__Required work__
Rewrite the records below, changing every "GUI agent" to "desktop assistant" and leaving everything else as it is.

── Supplied entries

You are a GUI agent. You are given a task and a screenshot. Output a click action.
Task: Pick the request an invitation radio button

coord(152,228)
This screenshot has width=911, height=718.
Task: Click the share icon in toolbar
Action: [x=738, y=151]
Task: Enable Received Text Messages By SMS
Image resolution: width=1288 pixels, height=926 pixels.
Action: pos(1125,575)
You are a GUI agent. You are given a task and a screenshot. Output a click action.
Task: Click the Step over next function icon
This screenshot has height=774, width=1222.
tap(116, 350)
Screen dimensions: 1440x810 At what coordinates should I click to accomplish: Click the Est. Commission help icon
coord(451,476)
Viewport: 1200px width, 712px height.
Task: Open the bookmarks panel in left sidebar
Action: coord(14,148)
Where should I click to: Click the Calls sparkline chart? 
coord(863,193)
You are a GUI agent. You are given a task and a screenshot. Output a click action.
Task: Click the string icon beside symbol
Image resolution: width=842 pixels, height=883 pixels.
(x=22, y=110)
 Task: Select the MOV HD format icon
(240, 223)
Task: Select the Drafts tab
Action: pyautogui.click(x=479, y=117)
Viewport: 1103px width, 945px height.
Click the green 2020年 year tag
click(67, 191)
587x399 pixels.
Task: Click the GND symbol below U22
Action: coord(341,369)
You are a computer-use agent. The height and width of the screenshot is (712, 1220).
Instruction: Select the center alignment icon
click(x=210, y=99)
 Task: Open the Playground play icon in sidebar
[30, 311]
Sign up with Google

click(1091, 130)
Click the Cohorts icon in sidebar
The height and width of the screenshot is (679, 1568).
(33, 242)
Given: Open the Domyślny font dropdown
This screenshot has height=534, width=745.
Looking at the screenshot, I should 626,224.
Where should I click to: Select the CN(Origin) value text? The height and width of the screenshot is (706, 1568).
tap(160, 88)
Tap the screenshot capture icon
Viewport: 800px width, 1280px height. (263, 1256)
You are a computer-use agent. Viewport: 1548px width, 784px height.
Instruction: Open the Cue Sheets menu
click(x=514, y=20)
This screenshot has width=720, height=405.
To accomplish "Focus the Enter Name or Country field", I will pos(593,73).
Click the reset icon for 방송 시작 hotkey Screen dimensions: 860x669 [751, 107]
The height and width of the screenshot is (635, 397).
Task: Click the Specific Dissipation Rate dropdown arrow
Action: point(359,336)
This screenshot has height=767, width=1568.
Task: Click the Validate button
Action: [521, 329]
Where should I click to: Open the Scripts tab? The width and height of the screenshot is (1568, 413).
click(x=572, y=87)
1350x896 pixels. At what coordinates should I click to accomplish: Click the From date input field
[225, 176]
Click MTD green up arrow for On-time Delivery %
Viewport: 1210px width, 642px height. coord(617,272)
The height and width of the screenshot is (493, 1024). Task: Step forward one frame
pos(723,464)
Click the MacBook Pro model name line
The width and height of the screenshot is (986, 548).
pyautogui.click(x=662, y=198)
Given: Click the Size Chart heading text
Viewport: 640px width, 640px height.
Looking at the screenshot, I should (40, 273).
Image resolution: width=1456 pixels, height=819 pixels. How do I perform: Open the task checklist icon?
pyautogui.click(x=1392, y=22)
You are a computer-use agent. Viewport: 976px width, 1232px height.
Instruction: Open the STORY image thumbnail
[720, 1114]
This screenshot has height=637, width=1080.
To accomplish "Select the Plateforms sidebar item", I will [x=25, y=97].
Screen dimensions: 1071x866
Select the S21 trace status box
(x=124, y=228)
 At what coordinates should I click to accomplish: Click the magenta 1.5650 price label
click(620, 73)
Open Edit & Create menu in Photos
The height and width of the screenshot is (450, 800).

────

__Answer for the task__
You are a desktop assistant. You are given a task and a screenshot. Output a click action.
Task: Pick the request an invitation radio button

coord(152,228)
This screenshot has width=911, height=718.
Task: Click the share icon in toolbar
Action: [x=738, y=151]
Task: Enable Received Text Messages By SMS
Image resolution: width=1288 pixels, height=926 pixels.
Action: pos(1125,575)
You are a desktop assistant. You are given a task and a screenshot. Output a click action.
Task: Click the Step over next function icon
This screenshot has height=774, width=1222.
tap(116, 350)
Screen dimensions: 1440x810 At what coordinates should I click to accomplish: Click the Est. Commission help icon
coord(451,476)
Viewport: 1200px width, 712px height.
Task: Open the bookmarks panel in left sidebar
Action: coord(14,148)
Where should I click to: Click the Calls sparkline chart? 
coord(863,193)
You are a desktop assistant. You are given a task and a screenshot. Output a click action.
Task: Click the string icon beside symbol
Image resolution: width=842 pixels, height=883 pixels.
(x=22, y=110)
 Task: Select the MOV HD format icon
(240, 223)
Task: Select the Drafts tab
Action: pyautogui.click(x=479, y=117)
Viewport: 1103px width, 945px height.
Click the green 2020年 year tag
click(67, 191)
587x399 pixels.
Task: Click the GND symbol below U22
Action: coord(341,369)
You are a computer-use agent. The height and width of the screenshot is (712, 1220).
Instruction: Select the center alignment icon
click(x=210, y=99)
 Task: Open the Playground play icon in sidebar
[30, 311]
Sign up with Google

click(1091, 130)
Click the Cohorts icon in sidebar
The height and width of the screenshot is (679, 1568).
(33, 242)
Given: Open the Domyślny font dropdown
This screenshot has height=534, width=745.
Looking at the screenshot, I should 626,224.
Where should I click to: Select the CN(Origin) value text? The height and width of the screenshot is (706, 1568).
tap(160, 88)
Tap the screenshot capture icon
Viewport: 800px width, 1280px height. (263, 1256)
You are a computer-use agent. Viewport: 1548px width, 784px height.
Instruction: Open the Cue Sheets menu
click(x=514, y=20)
This screenshot has width=720, height=405.
To accomplish "Focus the Enter Name or Country field", I will pos(593,73).
Click the reset icon for 방송 시작 hotkey Screen dimensions: 860x669 [751, 107]
The height and width of the screenshot is (635, 397).
Task: Click the Specific Dissipation Rate dropdown arrow
Action: point(359,336)
This screenshot has height=767, width=1568.
Task: Click the Validate button
Action: [521, 329]
Where should I click to: Open the Scripts tab? The width and height of the screenshot is (1568, 413).
click(x=572, y=87)
1350x896 pixels. At what coordinates should I click to accomplish: Click the From date input field
[225, 176]
Click MTD green up arrow for On-time Delivery %
Viewport: 1210px width, 642px height. coord(617,272)
The height and width of the screenshot is (493, 1024). Task: Step forward one frame
pos(723,464)
Click the MacBook Pro model name line
The width and height of the screenshot is (986, 548).
pyautogui.click(x=662, y=198)
Given: Click the Size Chart heading text
Viewport: 640px width, 640px height.
Looking at the screenshot, I should (40, 273).
Image resolution: width=1456 pixels, height=819 pixels. How do I perform: Open the task checklist icon?
pyautogui.click(x=1392, y=22)
You are a computer-use agent. Viewport: 976px width, 1232px height.
Instruction: Open the STORY image thumbnail
[720, 1114]
This screenshot has height=637, width=1080.
To accomplish "Select the Plateforms sidebar item", I will [x=25, y=97].
Screen dimensions: 1071x866
Select the S21 trace status box
(x=124, y=228)
 At what coordinates should I click to accomplish: Click the magenta 1.5650 price label
click(620, 73)
Open Edit & Create menu in Photos
The height and width of the screenshot is (450, 800).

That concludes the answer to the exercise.